J.S-R. : Pourquoi cet autre parti-pris d'avoir des personnages extrêmement aériens, posés sur des socles extrêmement lourds ?

            J-F.G. : Le socle lourd est uniquement physique, pour que la sculpture se tienne. Plus elle est haute, plus elle doit être lestée. Par contre, quand il y a de nombreux personnages, j'utilise des socles en bois.

 

         J.S-R. : Dans l'ensemble, on peut dire que les personnages sont dans une situation de mouvement. Mais deux sculptures me semblent un peu à part : l'une d'elles, d'ailleurs en chaussures plates, est en train d'étendre son linge…

            J-F.G. : C'est un homme, et il est en train d'étendre ses "marcels"¹ ! Dans mes sculptures, j'essaie de dénicher des expressions peu usitées ; et parfois, c'est l'expression elle-même qui m'a donné l'envie de réaliser la sculpture. Un jeu de mots, une expression… des choix qui me permettent d'interpeller les visiteurs, comme la sculpture elle-même peut les interpeller. C'est une série récente, et elle utilise la bande dessinée.

 

         J.S-R. : Je voulais justement parler de la cycliste… Car c'est bien une femme, vu les talons !

            J-F.G. : Oui. L'œuvre s'intitule "Le chienchien à sa mémère".

 

            J.S-R. : Elle raconte à elle seule toute une histoire, en nous emmenant dans le monde des mémères, justement. Et elle me semble vraiment très humoristique.

            J-F.G. : Elle a en effet une histoire. Elle n'est pas unique. Elle fait partie d'une série où j'ai pensé au phénomène des congés payés d'avant-guerre, lorsque les gens se sont tout à coup sentis libres de partir à la campagne et à la mer. Pour moi, le vélo fait partie des nostalgies de mon enfance ! Cette série comporte des triporteurs, des remorques, etc. Elle va faire l'objet lors d'une prochaine exposition, où ces oeuvres accueilleront le public.

 

         J.S-R. : Mais là, nous sommes dans la famille type, la femme qui emmène son chien sur son porte-bagages…

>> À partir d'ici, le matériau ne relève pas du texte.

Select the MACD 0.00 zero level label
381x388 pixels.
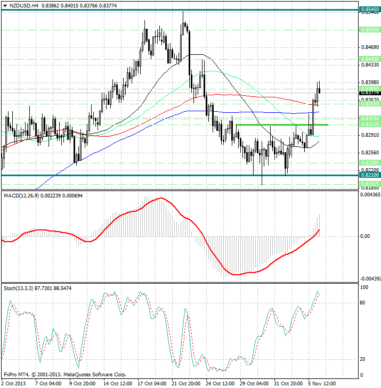(x=365, y=236)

            J-F.G. : Sauf que mes personnages sont rarement accompagnés d'éléments comme des chiens, etc.

 

         J.S-R. : Là, certaines plages de papier encollé restent lisibles : par exemple, sur le garde-boue arrière, je vois un passage avec deux personnages en train de parler, et en même temps la bulle…

            J-F.G. : Oui. Pour moi, la sculpture étant ramenée à mon enfance, j'ai voulu la lier à la bande dessinée. Après, le hasard a fait qu'un passage est lisible. Mais en général, il n'y a jamais de texte.

 

         J.S-R. : Il me semble tout que même qu'un thème revient très souvent, c'est celui du départ. Beaucoup de personnages ont des valises : où s'en vont-ils ?

            J-F.G. : J'ai toujours aimé ce qui va vers un inconnu. Comme des rails de chemin de fer dont on voit le début, mais dont on ne sait pas où ils mènent, vers quel monde ils vont conduire les voyageurs, bord de mer ou campagne…On ne sait rien au-delà de l'horizon. Cette idée a toujours été dans mon esprit.

J.S-R. : Que vient faire l'éléphant au milieu de ce monde humain ?

            J-F.G. : C'est l'éléphant porte-bonheur. Un de mes tout premiers travaux sur papier métal. J'avais fait, notamment, des éléphants très lourds sur des pattes très hautes et filiformes. J'ai gardé cet éléphant comme un symbole de cette époque-là.

 

¹ un marcel : un maillot de corps d'homme largement décolleté et sans manches. Le boxeur Marcel Cerdan aurait trouvé que supprimer les manches de son vêtement d'entraînement lui permettait de ne pas en changer toutes les 10 minutes, à cause de la transpiration.

Entretien réalisé au GRAND BAZ'ART A BEZU, le 11 juin 2011.